Hello.
I'm working on some microarray data, and I have lists with deregulated genes for each treatment. Now i want to run a PCA analysis on these genes to see if they are grouped in respect of treatments.
The thing is that the lists with the expression values that I have are not of the same length. For example (values are random) :
deregulated_treat1 = c( 2.334, 1.3244, 2.2223, 4,5554, 7.5444, 3.3455 )
deregulated_treat2 = c( 1.674, 1.3534, 3.2253, 4,5554, 7.5444, 8.1115, )
deregulated_treat1 = c( 2.334, 1.3244, 2.2223, 4,5554 )
The first step before running the PCA analysis is to create a matrix that will contain all treatments and their values. But some genes are not deregulated in all treatments and I don't know what value should i use at its place in the matrix.
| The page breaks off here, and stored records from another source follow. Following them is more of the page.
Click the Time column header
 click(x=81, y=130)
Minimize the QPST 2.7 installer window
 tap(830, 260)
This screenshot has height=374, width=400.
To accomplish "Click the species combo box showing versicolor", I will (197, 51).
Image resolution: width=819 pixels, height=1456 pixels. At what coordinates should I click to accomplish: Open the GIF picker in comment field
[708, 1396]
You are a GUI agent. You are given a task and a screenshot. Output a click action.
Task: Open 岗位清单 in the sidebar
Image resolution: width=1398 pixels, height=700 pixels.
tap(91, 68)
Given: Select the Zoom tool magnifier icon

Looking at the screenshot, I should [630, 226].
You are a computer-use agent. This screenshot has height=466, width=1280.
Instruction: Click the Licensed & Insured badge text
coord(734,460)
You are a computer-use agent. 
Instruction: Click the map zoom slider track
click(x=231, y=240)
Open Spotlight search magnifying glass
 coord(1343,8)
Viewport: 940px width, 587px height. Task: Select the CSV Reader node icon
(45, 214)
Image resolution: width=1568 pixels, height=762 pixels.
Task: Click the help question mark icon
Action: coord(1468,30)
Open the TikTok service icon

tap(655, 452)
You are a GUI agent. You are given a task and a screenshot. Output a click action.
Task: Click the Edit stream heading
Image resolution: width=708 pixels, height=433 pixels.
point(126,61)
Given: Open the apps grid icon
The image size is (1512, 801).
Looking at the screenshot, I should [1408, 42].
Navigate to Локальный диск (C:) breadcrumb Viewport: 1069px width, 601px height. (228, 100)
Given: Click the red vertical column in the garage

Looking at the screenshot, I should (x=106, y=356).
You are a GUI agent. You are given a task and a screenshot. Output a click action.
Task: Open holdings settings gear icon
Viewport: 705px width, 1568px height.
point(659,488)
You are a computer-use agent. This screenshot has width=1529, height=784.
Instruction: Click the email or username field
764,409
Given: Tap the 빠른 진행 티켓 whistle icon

Should i use the 0 value or NA's ?
The matrix that I'm thinking to build is like the following
|Gene Name|Treat1|Treat2|Ttreat3|
|Gene1 |2.445 |1.533 |7.344 |
|Gene2 |2.445 |0/NA |1.424 |
|Gene3 |2.445 |2.463 |0/NA |
|Gene4 |2.445 |5.533 |0/NA |
Any ideas ?
I would like to ask when you say expression values, how do you retrieve these expression values for your genes across each treatment. If its microarray then all should have certain intensity values or normalized expression values, so NA should not be there. 0 expression is still a possibility if you do not have any expression for those genes. PCA is a way of reducing the dimension with a new characteristic on linear combination. So probably your PCA is not on the correct values. When you say de-regulated does it refer to differentially expressed genes from microarray, in that case you should be able to obtain normalized expression of those genes across your sample and simply plot them. Otherwise , I see this as a problem , others might give more inputs but to me it does not make sense.
The initial microarray data was expression values and normalized them with quantile method. Then i run on them a dunnet's test to get the most significant deregulated (differentially expressed) genes. Let's say that for each treatment i got the following DE genes
The above values are the indexes of the genes (rows) from the initial dataset. The next step is to match these indexes with the initial normalized expression values
and finally construct the corresponding matrix
And I want to use these data for PCA.